第9章 月夜の華炎①【セイヤ】
『──…セイヤ…』
「…………ダメだ────
──────行かせない」
ガシャーーーーン!!!!
だがその時全面ガラス張りの壁が盛大に割れる音がモール内に響き渡り、大勢の人々の劈く様な悲鳴が各所からあがりはじめる。すると奥側から順番にその透明の破片が四方へと飛び散っていく様がまざまざと2人の目前に飛び込んできた。
『!!!
……セイヤ…っ⁈‼︎』
「────…ああ!」
瞬時に騒然となったモールの中で周囲の人々が散り散りにその場から逃げ始めていく。
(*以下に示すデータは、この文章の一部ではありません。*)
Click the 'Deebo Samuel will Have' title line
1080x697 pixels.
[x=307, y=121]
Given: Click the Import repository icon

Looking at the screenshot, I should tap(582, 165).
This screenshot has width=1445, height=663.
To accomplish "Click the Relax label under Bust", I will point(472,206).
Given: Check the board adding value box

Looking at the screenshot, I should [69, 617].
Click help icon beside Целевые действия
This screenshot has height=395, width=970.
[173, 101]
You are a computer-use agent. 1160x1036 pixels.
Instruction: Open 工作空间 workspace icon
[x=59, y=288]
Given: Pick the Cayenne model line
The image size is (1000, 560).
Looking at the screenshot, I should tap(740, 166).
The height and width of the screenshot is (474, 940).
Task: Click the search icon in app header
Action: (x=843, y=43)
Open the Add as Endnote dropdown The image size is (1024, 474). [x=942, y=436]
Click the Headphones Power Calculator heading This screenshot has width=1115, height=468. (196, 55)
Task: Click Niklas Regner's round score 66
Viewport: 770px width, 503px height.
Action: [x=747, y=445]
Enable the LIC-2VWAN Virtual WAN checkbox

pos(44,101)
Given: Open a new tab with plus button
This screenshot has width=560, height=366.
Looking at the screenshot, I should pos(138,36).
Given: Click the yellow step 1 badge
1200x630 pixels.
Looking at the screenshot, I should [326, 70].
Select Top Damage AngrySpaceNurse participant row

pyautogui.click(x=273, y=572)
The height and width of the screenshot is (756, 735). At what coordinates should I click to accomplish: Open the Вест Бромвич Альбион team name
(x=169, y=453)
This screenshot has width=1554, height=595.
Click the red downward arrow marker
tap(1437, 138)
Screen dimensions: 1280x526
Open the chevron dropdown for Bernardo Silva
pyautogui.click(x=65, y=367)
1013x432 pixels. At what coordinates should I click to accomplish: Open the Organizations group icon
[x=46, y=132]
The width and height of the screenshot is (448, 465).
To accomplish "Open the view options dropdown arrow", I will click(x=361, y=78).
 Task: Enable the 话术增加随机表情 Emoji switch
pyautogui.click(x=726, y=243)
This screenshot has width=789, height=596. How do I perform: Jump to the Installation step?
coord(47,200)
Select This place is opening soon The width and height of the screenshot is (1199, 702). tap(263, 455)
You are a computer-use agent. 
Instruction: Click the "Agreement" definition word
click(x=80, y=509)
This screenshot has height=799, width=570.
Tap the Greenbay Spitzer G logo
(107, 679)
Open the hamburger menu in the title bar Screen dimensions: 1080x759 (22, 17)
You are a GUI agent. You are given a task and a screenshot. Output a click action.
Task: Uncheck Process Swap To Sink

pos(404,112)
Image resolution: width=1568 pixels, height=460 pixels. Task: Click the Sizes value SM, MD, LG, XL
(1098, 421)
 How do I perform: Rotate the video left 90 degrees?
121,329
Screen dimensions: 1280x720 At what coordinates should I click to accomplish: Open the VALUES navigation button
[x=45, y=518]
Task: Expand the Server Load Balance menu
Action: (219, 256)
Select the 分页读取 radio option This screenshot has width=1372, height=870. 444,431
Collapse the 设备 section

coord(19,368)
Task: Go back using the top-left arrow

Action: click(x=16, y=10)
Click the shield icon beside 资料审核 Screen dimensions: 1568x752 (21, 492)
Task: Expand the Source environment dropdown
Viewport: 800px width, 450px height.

2人も必然とその波に飲まれそうになり 繋いだその手を咄嗟にセイヤが自身へと引き寄せた。元から混雑していたせいもあり 途端にその場は大混乱に陥ってしまう。
「「「キャァァァァ────ッ!!!!」」」
その瞬間 アリスとセイヤは互いに手を取り合いハッとして目を見合わせていた。そして彼等の日常の習慣に従い 屋外から感じる異常な磁場の乱れに向かって 迷いなく駆け出してゆく。
セイヤの手に眩く光る剣が燦然と現れ、アリスもホルダーに装着されている銃に淀みなく手を掛けていた───
その時 開けた暗がりの空には沈みかけた日光に変わるように 青白い半円の月が漸く顔を覗かせていた。